-------- Material for this task

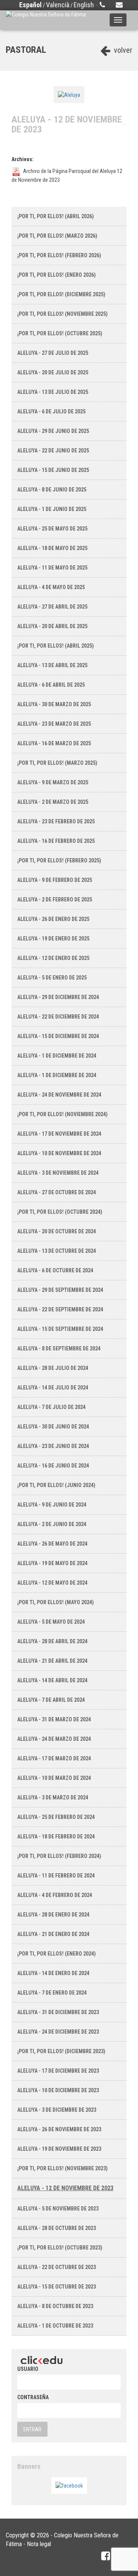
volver (122, 50)
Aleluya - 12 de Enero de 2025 (53, 958)
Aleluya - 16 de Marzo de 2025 (54, 743)
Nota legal (39, 2544)
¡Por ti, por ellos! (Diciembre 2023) (61, 2051)
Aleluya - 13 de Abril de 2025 (52, 665)
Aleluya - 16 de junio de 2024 (53, 1466)
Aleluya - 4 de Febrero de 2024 (54, 1895)
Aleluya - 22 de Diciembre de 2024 (58, 1017)
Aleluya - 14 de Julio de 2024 (52, 1387)
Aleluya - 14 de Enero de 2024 (53, 1973)
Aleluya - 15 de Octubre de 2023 (56, 2287)
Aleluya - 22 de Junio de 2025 (53, 450)
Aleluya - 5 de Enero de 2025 (52, 978)
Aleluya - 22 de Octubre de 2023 (56, 2267)
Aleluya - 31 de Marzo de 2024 (54, 1719)
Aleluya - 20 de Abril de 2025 (52, 626)
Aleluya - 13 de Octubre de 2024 (56, 1251)
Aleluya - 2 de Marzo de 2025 (52, 802)
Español (30, 5)
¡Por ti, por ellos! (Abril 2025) (55, 646)
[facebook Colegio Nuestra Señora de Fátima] (105, 2556)
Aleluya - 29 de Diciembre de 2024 (58, 997)
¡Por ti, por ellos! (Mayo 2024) (55, 1602)
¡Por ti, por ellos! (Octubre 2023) (59, 2248)
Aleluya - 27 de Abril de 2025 (52, 607)
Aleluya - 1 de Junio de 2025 (51, 509)
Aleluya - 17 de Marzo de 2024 (54, 1758)
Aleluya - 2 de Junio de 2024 (51, 1524)
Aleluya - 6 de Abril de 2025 (51, 685)
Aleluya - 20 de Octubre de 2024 (56, 1231)
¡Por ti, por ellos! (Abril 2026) (55, 216)
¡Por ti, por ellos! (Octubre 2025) (59, 333)
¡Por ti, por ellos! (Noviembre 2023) (62, 2168)
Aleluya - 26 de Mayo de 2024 (52, 1544)
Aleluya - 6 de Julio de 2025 (51, 411)
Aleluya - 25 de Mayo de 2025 (52, 529)
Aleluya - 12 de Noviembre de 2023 (65, 2188)
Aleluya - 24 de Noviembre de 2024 (59, 1095)
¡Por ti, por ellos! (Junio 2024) (56, 1485)
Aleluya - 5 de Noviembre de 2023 (58, 2208)
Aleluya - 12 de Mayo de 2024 (52, 1583)
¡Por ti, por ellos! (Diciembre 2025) (61, 294)
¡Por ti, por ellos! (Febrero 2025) (59, 860)
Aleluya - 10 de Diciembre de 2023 (58, 2090)
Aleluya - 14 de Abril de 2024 (52, 1680)
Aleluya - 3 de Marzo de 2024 (52, 1797)
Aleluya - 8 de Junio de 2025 (51, 489)
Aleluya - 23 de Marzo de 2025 (54, 724)
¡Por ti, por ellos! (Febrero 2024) (59, 1856)
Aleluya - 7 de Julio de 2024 (51, 1407)
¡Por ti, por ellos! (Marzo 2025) (57, 763)
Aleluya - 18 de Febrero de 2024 (56, 1836)
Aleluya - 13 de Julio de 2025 (52, 392)
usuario (27, 2369)
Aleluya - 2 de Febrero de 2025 (54, 899)
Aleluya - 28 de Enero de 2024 (53, 1915)
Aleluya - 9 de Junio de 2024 (51, 1505)
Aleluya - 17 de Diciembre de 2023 (58, 2071)
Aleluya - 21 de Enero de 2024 (53, 1934)
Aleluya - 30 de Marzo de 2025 (54, 704)
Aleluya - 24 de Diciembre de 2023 (58, 2032)
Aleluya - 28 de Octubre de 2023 (56, 2228)
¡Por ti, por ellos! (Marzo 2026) (57, 236)
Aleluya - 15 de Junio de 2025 (53, 470)
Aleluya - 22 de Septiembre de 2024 (60, 1309)
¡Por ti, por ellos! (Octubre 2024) (59, 1212)
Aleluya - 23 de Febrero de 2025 (56, 821)
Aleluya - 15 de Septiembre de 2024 (60, 1329)
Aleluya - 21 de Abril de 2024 (52, 1661)
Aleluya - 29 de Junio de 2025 (53, 431)
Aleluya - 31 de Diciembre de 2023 (58, 2012)
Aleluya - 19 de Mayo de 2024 (52, 1563)
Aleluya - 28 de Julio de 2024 (52, 1368)
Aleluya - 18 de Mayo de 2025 (52, 548)
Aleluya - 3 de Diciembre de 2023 (56, 2110)
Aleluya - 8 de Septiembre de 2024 (58, 1348)
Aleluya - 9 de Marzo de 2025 (52, 782)
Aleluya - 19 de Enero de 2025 (53, 938)
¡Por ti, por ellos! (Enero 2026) (56, 275)
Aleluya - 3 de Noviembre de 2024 (58, 1173)
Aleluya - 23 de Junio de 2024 (53, 1446)
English (84, 5)
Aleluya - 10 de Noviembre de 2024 (59, 1153)
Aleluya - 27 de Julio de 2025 (52, 353)
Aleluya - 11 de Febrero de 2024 (56, 1875)
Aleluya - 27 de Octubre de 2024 (56, 1192)
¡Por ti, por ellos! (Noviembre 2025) (62, 314)
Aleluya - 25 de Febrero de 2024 (56, 1817)
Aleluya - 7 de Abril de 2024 (51, 1700)
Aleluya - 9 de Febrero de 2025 (54, 880)
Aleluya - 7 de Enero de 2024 (52, 1993)
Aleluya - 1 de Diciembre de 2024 (56, 1056)
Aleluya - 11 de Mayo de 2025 (52, 568)
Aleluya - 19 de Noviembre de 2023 (59, 2149)
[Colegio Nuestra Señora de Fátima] (46, 19)
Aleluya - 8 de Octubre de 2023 (55, 2306)
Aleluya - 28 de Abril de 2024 (52, 1641)
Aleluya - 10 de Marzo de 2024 (54, 1778)
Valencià (57, 5)
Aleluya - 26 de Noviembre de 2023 (59, 2129)
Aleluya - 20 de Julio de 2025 (52, 372)
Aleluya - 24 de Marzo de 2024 (54, 1739)
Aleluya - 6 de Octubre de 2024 (55, 1270)
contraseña (33, 2397)
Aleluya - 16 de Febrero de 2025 (56, 841)
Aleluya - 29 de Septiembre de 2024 (60, 1290)
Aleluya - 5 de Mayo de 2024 (51, 1622)
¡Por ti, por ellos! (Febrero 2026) (59, 255)
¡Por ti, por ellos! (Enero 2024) (56, 1954)
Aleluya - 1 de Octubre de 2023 (55, 2326)
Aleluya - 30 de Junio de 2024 (53, 1426)
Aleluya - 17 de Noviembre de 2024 (59, 1134)
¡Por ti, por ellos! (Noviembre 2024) (62, 1114)
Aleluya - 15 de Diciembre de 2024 (58, 1036)
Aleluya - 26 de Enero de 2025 (53, 919)
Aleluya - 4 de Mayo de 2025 (51, 587)
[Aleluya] (69, 94)
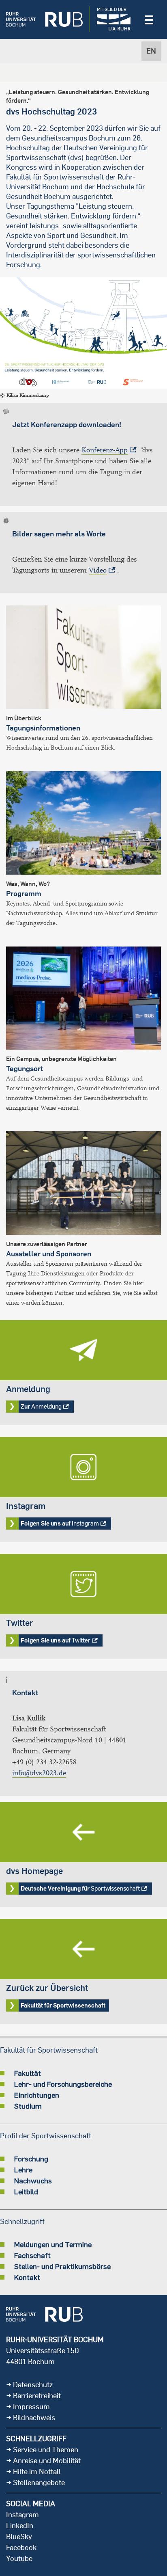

----------------

- Task directions: Each line above must be set down exactly, though no picture should be carried over.

- Written answer:
volver (122, 50)
Aleluya - 12 de Enero de 2025 (53, 958)
Aleluya - 16 de Marzo de 2025 (54, 743)
Nota legal (39, 2544)
¡Por ti, por ellos! (Diciembre 2023) (61, 2051)
Aleluya - 13 de Abril de 2025 (52, 665)
Aleluya - 16 de junio de 2024 (53, 1466)
Aleluya - 4 de Febrero de 2024 (54, 1895)
Aleluya - 22 de Diciembre de 2024 (58, 1017)
Aleluya - 14 de Julio de 2024 (52, 1387)
Aleluya - 14 de Enero de 2024 (53, 1973)
Aleluya - 15 de Octubre de 2023 (56, 2287)
Aleluya - 22 de Junio de 2025 (53, 450)
Aleluya - 5 de Enero de 2025 (52, 978)
Aleluya - 22 de Octubre de 2023 (56, 2267)
Aleluya - 31 de Marzo de 2024 (54, 1719)
Aleluya - 20 de Abril de 2025 (52, 626)
Aleluya - 13 de Octubre de 2024 (56, 1251)
Aleluya - 2 de Marzo de 2025 (52, 802)
Español (30, 5)
¡Por ti, por ellos! (Abril 2025) (55, 646)
[facebook Colegio Nuestra Señora de Fátima] (105, 2556)
Aleluya - 29 de Diciembre de 2024 (58, 997)
¡Por ti, por ellos! (Mayo 2024) (55, 1602)
¡Por ti, por ellos! (Octubre 2023) (59, 2248)
Aleluya - 27 de Abril de 2025 (52, 607)
Aleluya - 1 de Junio de 2025 (51, 509)
Aleluya - 17 de Marzo de 2024 (54, 1758)
Aleluya - 2 de Junio de 2024 (51, 1524)
Aleluya - 6 de Abril de 2025 (51, 685)
Aleluya - 20 de Octubre de 2024 (56, 1231)
¡Por ti, por ellos! (Abril 2026) (55, 216)
¡Por ti, por ellos! (Octubre 2025) (59, 333)
¡Por ti, por ellos! (Noviembre 2023) (62, 2168)
Aleluya - 26 de Mayo de 2024 (52, 1544)
Aleluya - 6 de Julio de 2025 (51, 411)
Aleluya - 25 de Mayo de 2025 (52, 529)
Aleluya - 12 de Noviembre de 2023 (65, 2188)
Aleluya - 24 de Noviembre de 2024 (59, 1095)
¡Por ti, por ellos! (Junio 2024) (56, 1485)
Aleluya - 5 de Noviembre de 2023 (58, 2208)
Aleluya - 12 de Mayo de 2024 (52, 1583)
¡Por ti, por ellos! (Diciembre 2025) (61, 294)
¡Por ti, por ellos! (Febrero 2025) (59, 860)
Aleluya - 10 de Diciembre de 2023 (58, 2090)
Aleluya - 14 de Abril de 2024 (52, 1680)
Aleluya - 3 de Marzo de 2024 (52, 1797)
Aleluya - 8 de Junio de 2025 (51, 489)
Aleluya - 23 de Marzo de 2025 (54, 724)
¡Por ti, por ellos! (Febrero 2024) (59, 1856)
Aleluya - 7 de Julio de 2024 (51, 1407)
¡Por ti, por ellos! (Marzo 2025) (57, 763)
Aleluya - 18 de Febrero de 2024 (56, 1836)
Aleluya - 13 de Julio de 2025 (52, 392)
usuario (27, 2369)
Aleluya - 2 de Febrero de 2025 (54, 899)
Aleluya - 28 de Enero de 2024 (53, 1915)
Aleluya - 9 de Junio de 2024 (51, 1505)
Aleluya - 17 de Diciembre de 2023 (58, 2071)
Aleluya - 21 de Enero de 2024 (53, 1934)
Aleluya - 30 de Marzo de 2025 (54, 704)
Aleluya - 24 de Diciembre de 2023 (58, 2032)
Aleluya - 28 de Octubre de 2023 (56, 2228)
¡Por ti, por ellos! (Marzo 2026) (57, 236)
Aleluya - 15 de Junio de 2025 (53, 470)
Aleluya - 22 de Septiembre de 2024 (60, 1309)
¡Por ti, por ellos! (Octubre 2024) (59, 1212)
Aleluya - 23 de Febrero de 2025 (56, 821)
Aleluya - 15 de Septiembre de 2024 (60, 1329)
Aleluya - 21 de Abril de 2024 (52, 1661)
Aleluya - 29 de Junio de 2025 (53, 431)
Aleluya - 31 de Diciembre de 2023 (58, 2012)
Aleluya - 19 de Mayo de 2024 (52, 1563)
Aleluya - 28 de Julio de 2024 (52, 1368)
Aleluya - 18 de Mayo de 2025 (52, 548)
Aleluya - 3 de Diciembre de 2023 (56, 2110)
Aleluya - 8 de Septiembre de 2024 (58, 1348)
Aleluya - 9 de Marzo de 2025 (52, 782)
Aleluya - 19 de Enero de 2025 (53, 938)
¡Por ti, por ellos! (Enero 2026) (56, 275)
Aleluya - 3 de Noviembre de 2024 (58, 1173)
Aleluya - 23 de Junio de 2024 (53, 1446)
English (84, 5)
Aleluya - 10 de Noviembre de 2024 (59, 1153)
Aleluya - 27 de Julio de 2025 (52, 353)
Aleluya - 11 de Febrero de 2024 (56, 1875)
Aleluya - 27 de Octubre de 2024 (56, 1192)
¡Por ti, por ellos! (Noviembre 2025) (62, 314)
Aleluya - 25 de Febrero de 2024 (56, 1817)
Aleluya - 7 de Abril de 2024 (51, 1700)
Aleluya - 9 de Febrero de 2025 (54, 880)
Aleluya - 7 de Enero de 2024 (52, 1993)
Aleluya - 1 de Diciembre de 2024 (56, 1056)
Aleluya - 11 de Mayo de 2025 (52, 568)
Aleluya - 19 de Noviembre de 2023 (59, 2149)
[Colegio Nuestra Señora de Fátima] (46, 19)
Aleluya - 8 de Octubre de 2023 (55, 2306)
Aleluya - 28 de Abril de 2024 (52, 1641)
Aleluya - 10 de Marzo de 2024 (54, 1778)
Valencià (57, 5)
Aleluya - 26 de Noviembre de 2023 (59, 2129)
Aleluya - 20 de Julio de 2025 (52, 372)
Aleluya - 24 de Marzo de 2024 (54, 1739)
Aleluya - 6 de Octubre de 2024 (55, 1270)
contraseña (33, 2397)
Aleluya - 16 de Febrero de 2025 (56, 841)
Aleluya - 29 de Septiembre de 2024 (60, 1290)
Aleluya - 5 de Mayo de 2024 (51, 1622)
¡Por ti, por ellos! (Febrero 2026) (59, 255)
¡Por ti, por ellos! (Enero 2024) (56, 1954)
Aleluya - 1 de Octubre de 2023 (55, 2326)
Aleluya - 30 de Junio de 2024 (53, 1426)
Aleluya - 17 de Noviembre de 2024 (59, 1134)
¡Por ti, por ellos! (Noviembre 2024) (62, 1114)
Aleluya - 15 de Diciembre de 2024 (58, 1036)
Aleluya - 26 de Enero de 2025 (53, 919)
Aleluya - 4 de Mayo de 2025 (51, 587)
[Aleluya] (69, 94)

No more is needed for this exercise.